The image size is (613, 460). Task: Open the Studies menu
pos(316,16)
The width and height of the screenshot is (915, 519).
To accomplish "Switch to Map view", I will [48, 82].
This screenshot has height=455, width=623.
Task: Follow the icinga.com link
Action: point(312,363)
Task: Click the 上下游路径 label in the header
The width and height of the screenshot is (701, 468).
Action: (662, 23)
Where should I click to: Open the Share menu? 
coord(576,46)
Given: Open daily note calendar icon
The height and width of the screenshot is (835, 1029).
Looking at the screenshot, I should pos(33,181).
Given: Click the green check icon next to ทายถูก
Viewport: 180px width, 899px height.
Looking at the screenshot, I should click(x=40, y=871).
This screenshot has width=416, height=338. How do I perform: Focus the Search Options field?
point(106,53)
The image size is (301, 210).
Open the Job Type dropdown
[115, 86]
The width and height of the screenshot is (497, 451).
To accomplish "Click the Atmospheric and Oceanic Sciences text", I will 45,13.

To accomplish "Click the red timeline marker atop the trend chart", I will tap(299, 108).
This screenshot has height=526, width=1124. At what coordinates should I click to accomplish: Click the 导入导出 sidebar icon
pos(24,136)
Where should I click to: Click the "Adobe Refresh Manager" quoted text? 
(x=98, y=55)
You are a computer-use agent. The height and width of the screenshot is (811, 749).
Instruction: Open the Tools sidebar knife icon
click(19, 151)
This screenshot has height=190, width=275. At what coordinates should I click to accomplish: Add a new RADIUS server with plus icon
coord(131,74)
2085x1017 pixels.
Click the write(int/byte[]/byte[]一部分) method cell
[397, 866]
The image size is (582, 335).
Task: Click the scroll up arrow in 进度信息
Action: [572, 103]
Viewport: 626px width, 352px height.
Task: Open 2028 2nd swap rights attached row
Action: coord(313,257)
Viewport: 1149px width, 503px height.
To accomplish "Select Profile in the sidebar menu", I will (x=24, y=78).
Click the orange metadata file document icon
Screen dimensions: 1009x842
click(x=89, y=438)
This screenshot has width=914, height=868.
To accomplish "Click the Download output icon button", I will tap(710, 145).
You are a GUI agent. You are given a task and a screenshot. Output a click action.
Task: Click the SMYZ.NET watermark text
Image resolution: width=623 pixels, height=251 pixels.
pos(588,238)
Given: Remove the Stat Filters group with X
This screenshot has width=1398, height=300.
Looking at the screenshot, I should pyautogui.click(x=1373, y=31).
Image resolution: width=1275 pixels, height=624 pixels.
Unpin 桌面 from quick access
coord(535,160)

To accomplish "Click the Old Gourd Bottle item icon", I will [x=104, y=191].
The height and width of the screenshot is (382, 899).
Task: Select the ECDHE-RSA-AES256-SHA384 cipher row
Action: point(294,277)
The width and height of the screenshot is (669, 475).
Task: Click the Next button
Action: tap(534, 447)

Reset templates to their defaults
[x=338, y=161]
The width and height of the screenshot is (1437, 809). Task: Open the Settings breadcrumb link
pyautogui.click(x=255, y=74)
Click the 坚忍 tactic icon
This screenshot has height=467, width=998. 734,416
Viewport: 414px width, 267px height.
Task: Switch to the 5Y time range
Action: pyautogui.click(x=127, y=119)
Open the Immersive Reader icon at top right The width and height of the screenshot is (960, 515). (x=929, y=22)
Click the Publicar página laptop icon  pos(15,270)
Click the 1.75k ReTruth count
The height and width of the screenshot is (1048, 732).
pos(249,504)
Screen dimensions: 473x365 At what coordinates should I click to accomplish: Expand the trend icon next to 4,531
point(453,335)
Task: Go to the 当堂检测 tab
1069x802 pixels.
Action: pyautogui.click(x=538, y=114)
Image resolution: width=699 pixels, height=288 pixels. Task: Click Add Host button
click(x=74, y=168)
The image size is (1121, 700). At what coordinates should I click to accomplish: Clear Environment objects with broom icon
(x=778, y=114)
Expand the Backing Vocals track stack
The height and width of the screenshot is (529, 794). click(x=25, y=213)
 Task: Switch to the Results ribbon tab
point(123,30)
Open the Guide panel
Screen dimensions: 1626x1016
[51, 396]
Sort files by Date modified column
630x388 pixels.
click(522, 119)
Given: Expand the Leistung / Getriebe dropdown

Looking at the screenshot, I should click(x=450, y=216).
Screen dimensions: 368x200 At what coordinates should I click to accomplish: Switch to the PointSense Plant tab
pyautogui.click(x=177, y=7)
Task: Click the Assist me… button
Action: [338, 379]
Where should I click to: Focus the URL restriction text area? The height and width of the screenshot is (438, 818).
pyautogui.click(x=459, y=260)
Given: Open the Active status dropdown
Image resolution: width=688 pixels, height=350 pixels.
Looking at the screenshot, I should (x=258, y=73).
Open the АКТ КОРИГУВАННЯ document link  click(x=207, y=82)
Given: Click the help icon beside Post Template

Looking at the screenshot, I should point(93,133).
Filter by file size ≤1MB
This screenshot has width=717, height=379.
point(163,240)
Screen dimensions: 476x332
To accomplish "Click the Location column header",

┄┄┄┄┄┄

- [GIVEN PROBLEM]: Swap "Studies" for "Reports" in everything from the start of the rows down to and including the line with "Action: point(312,363)". Write out only those lines, with nothing else changed.

- [COMPLETED TASK]:
The image size is (613, 460). Task: Open the Reports menu
pos(316,16)
The width and height of the screenshot is (915, 519).
To accomplish "Switch to Map view", I will [48, 82].
This screenshot has height=455, width=623.
Task: Follow the icinga.com link
Action: point(312,363)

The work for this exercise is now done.